Menegakkan disiplin dan sopan santun kepada anak balita tidak selalu dengan memberikannya aturan yang tegas. Yang paling penting, Anda harus membimbingnya serta memberikan pembelajaran hidup yang tepat
Pada dasarnya, penanaman disiplin yang dilakukan oleh orangtua kepada anak balita bertujuan untuk mengatur perilaku agar menjadi anak yang baik. Namun kenyataannya, sering kali disiplin diterapkan secara kaku tanpa melihat kebutuhan perkembangan anak.
Dengan pengertian lain, dalam menanamkan disiplin, sering kali dipakai ukuran-ukuran orang dewasa. Apalagi, terkadang disiplin diterapkan secara tidak konsisten, misalnya anak dihukum karena melakukan perbuatan yang salah, namun pada kesempatan lain si anak dibiarkan saja walaupun melakukan perbuatan yang sama. Anak seharusnya memerlukan gambaran yang jelas tentang tingkah laku yang diperbolehkan dan yang dilarang.
Si anak merasa lebih aman apabila dia mengetahui secara pasti batas-batas perbuatan yang diizinkan. Cara menyatakan batasan pun harus dipikirkan dengan baik. Harus dicari jalan bagaimana mengemukakannya dengan tetap menghormati harga diri anak tanpa melukai perasaannya. Memberikan larangan harus dilakukan dengan mengungkapkan kewibawaan, bukannya penghinaan dan cemoohan.

------------

■ SOAL LATIHAN 1:
Ubah bentangan catatan dari baris yang memuat "1568x475 pixels." sampai baris yang memuat "point(622,40)", termasuk kedua baris itu, menjadi tabel Markdown dengan kolom "Nomor" dan "Baris". Lewati baris kosong dan sertakan hanya bentangan itu.

------------

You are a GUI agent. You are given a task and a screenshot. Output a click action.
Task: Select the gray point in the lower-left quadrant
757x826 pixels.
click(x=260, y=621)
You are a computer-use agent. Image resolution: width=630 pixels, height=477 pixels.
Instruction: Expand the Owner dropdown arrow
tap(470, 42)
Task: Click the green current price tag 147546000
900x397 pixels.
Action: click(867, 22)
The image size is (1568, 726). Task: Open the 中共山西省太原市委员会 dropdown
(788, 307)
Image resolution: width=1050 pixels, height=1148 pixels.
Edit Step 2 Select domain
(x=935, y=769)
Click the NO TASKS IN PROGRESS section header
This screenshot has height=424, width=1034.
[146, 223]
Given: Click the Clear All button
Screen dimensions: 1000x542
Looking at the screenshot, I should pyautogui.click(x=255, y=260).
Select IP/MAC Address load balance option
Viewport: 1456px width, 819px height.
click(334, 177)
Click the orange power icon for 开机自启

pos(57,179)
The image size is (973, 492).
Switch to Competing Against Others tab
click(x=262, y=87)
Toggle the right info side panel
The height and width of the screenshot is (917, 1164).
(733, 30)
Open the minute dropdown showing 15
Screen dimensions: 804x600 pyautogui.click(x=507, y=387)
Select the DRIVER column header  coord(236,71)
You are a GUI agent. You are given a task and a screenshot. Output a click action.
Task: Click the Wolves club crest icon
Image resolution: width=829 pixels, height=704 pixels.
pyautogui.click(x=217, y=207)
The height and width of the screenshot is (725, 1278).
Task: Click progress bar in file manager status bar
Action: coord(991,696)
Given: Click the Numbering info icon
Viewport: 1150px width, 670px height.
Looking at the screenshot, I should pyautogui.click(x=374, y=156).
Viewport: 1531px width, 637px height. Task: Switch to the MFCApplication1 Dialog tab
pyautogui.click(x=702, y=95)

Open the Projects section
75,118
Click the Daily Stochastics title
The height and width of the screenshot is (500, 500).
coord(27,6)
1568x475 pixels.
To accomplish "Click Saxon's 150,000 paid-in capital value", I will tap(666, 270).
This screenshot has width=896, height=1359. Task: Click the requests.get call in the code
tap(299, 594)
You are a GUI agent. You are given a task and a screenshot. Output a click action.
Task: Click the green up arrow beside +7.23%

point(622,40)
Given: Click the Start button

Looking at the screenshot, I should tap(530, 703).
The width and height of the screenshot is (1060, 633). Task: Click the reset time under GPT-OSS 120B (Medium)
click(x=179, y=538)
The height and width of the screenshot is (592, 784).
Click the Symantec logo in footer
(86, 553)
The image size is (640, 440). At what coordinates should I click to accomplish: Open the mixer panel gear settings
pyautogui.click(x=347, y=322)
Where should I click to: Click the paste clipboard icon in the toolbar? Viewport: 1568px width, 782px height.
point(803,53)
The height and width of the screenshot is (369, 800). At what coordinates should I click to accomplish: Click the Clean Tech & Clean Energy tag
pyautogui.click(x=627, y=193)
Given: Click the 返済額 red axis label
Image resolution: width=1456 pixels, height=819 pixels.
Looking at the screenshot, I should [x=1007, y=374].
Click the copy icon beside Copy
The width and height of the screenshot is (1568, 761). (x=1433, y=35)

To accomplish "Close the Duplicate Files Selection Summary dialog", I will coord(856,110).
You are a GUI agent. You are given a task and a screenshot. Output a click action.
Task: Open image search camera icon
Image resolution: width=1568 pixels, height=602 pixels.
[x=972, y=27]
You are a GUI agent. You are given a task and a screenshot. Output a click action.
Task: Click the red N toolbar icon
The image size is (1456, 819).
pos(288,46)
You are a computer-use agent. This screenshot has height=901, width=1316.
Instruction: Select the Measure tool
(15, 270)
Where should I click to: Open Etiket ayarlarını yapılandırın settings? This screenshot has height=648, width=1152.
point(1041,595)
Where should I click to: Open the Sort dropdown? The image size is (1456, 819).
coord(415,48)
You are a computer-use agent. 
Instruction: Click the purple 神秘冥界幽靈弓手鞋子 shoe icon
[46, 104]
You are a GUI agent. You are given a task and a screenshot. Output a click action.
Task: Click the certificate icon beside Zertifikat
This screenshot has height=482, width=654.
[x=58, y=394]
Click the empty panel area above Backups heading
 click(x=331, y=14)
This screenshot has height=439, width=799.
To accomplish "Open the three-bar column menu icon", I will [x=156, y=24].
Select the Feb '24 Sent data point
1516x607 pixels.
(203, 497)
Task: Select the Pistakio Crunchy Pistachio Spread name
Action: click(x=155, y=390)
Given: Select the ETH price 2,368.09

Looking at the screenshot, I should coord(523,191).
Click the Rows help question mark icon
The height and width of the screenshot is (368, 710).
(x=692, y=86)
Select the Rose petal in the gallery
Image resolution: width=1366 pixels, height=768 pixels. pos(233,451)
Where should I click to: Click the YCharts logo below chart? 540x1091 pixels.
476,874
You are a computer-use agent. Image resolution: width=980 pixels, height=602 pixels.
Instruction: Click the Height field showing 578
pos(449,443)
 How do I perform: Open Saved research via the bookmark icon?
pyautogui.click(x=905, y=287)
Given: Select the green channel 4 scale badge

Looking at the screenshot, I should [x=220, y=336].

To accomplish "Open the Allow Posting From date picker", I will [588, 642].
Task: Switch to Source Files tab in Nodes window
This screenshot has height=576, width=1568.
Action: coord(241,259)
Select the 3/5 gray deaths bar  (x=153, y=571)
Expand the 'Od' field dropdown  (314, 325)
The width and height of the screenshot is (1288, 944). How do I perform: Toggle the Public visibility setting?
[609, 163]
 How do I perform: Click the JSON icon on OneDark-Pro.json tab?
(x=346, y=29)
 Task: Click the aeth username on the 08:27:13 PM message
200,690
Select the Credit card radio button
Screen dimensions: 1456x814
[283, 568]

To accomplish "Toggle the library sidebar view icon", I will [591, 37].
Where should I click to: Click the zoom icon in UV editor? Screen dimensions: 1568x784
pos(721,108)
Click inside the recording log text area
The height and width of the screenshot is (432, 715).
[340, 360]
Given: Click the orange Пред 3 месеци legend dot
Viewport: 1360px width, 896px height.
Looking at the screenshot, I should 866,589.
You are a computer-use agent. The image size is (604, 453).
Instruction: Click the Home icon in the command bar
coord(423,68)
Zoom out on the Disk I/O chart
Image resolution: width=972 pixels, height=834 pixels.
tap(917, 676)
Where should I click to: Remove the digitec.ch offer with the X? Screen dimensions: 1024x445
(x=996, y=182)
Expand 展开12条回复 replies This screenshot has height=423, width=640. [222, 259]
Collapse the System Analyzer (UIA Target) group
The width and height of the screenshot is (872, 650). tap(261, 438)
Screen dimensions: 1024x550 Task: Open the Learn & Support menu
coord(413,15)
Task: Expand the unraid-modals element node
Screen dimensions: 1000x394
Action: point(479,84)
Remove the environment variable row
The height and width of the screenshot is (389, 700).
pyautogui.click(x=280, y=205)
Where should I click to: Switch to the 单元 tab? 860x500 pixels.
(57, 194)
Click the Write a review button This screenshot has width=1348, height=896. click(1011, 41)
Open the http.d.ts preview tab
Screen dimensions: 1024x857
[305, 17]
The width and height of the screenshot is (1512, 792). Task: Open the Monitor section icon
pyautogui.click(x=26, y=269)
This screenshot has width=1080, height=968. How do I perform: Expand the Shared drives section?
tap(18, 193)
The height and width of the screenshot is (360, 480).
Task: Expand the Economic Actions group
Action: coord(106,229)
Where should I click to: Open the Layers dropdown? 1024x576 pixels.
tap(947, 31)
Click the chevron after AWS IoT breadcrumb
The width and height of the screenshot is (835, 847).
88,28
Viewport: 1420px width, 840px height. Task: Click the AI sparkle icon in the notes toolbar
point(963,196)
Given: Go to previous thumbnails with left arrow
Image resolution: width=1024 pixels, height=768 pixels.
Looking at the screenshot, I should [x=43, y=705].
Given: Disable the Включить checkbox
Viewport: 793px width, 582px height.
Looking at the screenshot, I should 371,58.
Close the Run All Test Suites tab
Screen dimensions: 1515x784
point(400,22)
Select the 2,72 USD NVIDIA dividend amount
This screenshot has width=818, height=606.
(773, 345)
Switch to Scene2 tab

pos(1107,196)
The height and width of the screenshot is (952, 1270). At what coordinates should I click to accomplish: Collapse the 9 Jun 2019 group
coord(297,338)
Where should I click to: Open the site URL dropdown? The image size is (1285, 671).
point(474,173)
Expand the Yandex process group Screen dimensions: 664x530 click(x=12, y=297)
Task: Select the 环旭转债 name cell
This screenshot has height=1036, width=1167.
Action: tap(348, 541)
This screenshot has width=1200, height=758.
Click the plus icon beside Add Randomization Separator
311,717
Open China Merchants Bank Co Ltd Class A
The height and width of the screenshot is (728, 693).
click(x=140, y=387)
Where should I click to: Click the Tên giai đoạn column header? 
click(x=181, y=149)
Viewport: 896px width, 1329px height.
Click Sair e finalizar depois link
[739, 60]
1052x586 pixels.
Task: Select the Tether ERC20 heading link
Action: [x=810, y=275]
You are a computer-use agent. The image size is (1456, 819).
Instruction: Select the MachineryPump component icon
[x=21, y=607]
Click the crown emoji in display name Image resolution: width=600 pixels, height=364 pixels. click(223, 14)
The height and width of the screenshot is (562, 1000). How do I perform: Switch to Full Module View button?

------------

■ SOAL LATIHAN 2:
Salin ulang teks tentang disiplin anak balita secara utuh tanpa perubahan apa pun.

■ JAWABAN SOAL 1:
| Nomor | Baris |
|---|---|
| 1 | 1568x475 pixels. |
| 2 | To accomplish "Click Saxon's 150,000 paid-in capital value", I will tap(666, 270). |
| 3 | This screenshot has width=896, height=1359. Task: Click the requests.get call in the code |
| 4 | tap(299, 594) |
| 5 | You are a GUI agent. You are given a task and a screenshot. Output a click action. |
| 6 | Task: Click the green up arrow beside +7.23% |
| 7 | point(622,40) |

■ JAWABAN SOAL 2:
Menegakkan disiplin dan sopan santun kepada anak balita tidak selalu dengan memberikannya aturan yang tegas. Yang paling penting, Anda harus membimbingnya serta memberikan pembelajaran hidup yang tepat
Pada dasarnya, penanaman disiplin yang dilakukan oleh orangtua kepada anak balita bertujuan untuk mengatur perilaku agar menjadi anak yang baik. Namun kenyataannya, sering kali disiplin diterapkan secara kaku tanpa melihat kebutuhan perkembangan anak.
Dengan pengertian lain, dalam menanamkan disiplin, sering kali dipakai ukuran-ukuran orang dewasa. Apalagi, terkadang disiplin diterapkan secara tidak konsisten, misalnya anak dihukum karena melakukan perbuatan yang salah, namun pada kesempatan lain si anak dibiarkan saja walaupun melakukan perbuatan yang sama. Anak seharusnya memerlukan gambaran yang jelas tentang tingkah laku yang diperbolehkan dan yang dilarang.
Si anak merasa lebih aman apabila dia mengetahui secara pasti batas-batas perbuatan yang diizinkan. Cara menyatakan batasan pun harus dipikirkan dengan baik. Harus dicari jalan bagaimana mengemukakannya dengan tetap menghormati harga diri anak tanpa melukai perasaannya. Memberikan larangan harus dilakukan dengan mengungkapkan kewibawaan, bukannya penghinaan dan cemoohan.